Revindicar el pueblo


Sí, reivindico tantas cosas que, de verdad, no sé por donde empezar. 

Vivo en una pequeña ciudad, o en un pueblo grande. Recostado a los pies de una hermosa montaña, este pueblo lucha por modernizarse y por aumentar la calidad de vida de todos. Celosamente intenta, al mismo nivel, preservar  ciertos valores medio ambientales que nos han dado satisfacción durante mucho tiempo. Crecer sí, pero pausadamente, modernizarse también, pero sin sofisticación.

            Que  podamos   subir a la montaña a ver salir el sol, que tengamos tiempo de ir a bañarse al mar y volver a casa a comer, son utopías para mucha gente que vive en las  grandes ciudades. Los paseos, las charlas en los cafés sin prisas, las visitas nocturnas a los pueblos colindantes, sin padecer demasiado sueño o fatiga. Ir al trabajo o a la compra a pie o hacerlo en cinco minutos en coche, es una calidad de vida indiscutible.

            Sólo hay que vivir cierto tiempo en una gran urbe para darnos cuenta de la diferencia de forma de vida de las ciudades a la de los pueblos.

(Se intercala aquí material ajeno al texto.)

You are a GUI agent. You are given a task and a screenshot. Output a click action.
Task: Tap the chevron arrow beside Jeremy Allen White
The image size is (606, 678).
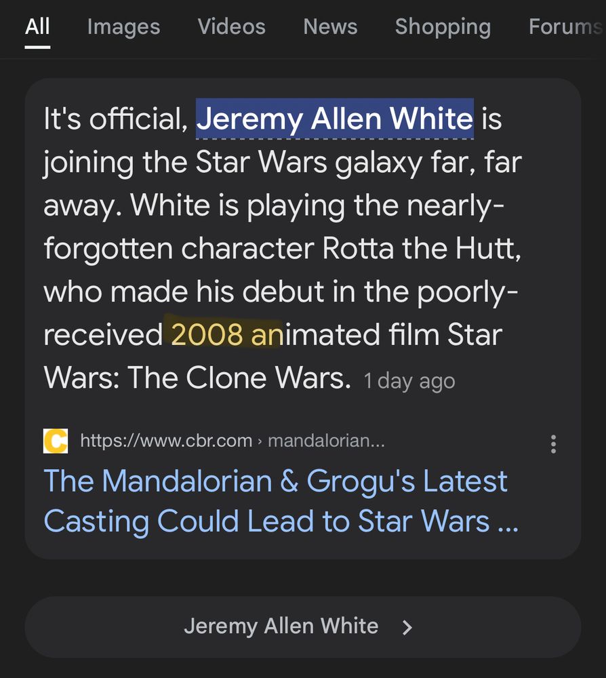[407, 627]
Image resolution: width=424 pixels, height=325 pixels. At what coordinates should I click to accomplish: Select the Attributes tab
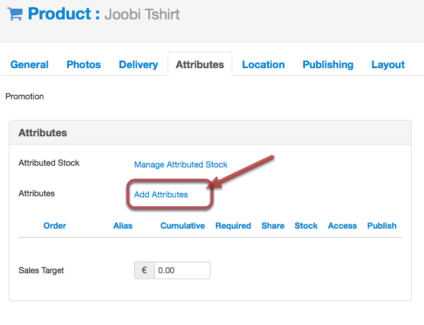200,65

            No hace demasiado tiempo cuando ibas a Madrid, la gente te solía mirar con cierto menosprecio. “Vaya, ahí va el paleto”. Oías con demasiada frecuencia, cuando detectaban a alguien que no era autóctono. Vivir en la ciudad era signo de modernidad, de superioridad. Actitudes displicentes y horteras adoptadas por gentes que, la mayor de las veces, no hacía tanto que habían soltado el arado, y que al ir a la ciudad, habían adoptado una serie de costumbres, la más de las veces, ni comprendidas ni analizadas.

            Incluso hubo infinidad de películas que se dedicaron a ridiculizara la gente de pueblo. Películas insulsas proyectadas para hinchar el ego de esos “modernos” y recientes “capitalinos”

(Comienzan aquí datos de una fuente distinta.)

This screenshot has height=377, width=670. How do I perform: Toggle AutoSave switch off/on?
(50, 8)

            Con un: “!Ah¡ , ¿es usted de provincias?”, el  taxista que te llevaba al hotel , intentaba marcarte la diferencia entre los nacidos en uno u otro sitio. Lo bueno, lo próspero, lo moderno  quedaba en la ciudad , lo antiguo, lo decadente, lo arcaico en los pueblos.

            Aunque nunca he creído en la polarización a la que se me quería someter, hoy estoy segura de todo lo contrario. Las viviendas son caras y malas, los trayectos para ir al trabajo interminables, los atascos que se forman colosales, la contaminación galopante, la delincuencia preocupante y un largo etc… que seria interminable enumerar.

            No oyen cantar a los pájaros, no saben lo que es ver salir el sol por el horizonte, ni dar paseos sin prisas, ni hacer las cosas saboreando el momento, recreándote en la acción, no, no lo saben.

            La competitividad ha minado el placer de la conversación y el interés por saber qué es, qué siente y qué piensa nuestro interlocutor. El estrés empieza a dominarlo todo. La histeria amenaza con minar los más delicados valores de las relaciones humanas.

            La ciudad está enferma y se va agravando cada día. Un colectivo, el de los pensionistas, ha tomado conciencia y va desplazándose a lugares más tranquilos y acogedores, como  por ejemplo, un pueblo o una pequeña ciudad. Otros colectivos los van siguiendo, ya no por los valores de la vida en el campo, sino, como posible remedio a la crisis galopante que nos devora. El trabajo colectivo en el campo puedo ofrecer nuevas alternativas.

Y hoy, a más de 2.500 años, de nuestra era, sigue siendo cierta la aseveración del sabio griego cuando  dijo que una población no debería sobrepasar el tamaño que, desde un montículo, la voz del orador no se oyese, para que a la postre, la democracia fuera la más   óptima posible.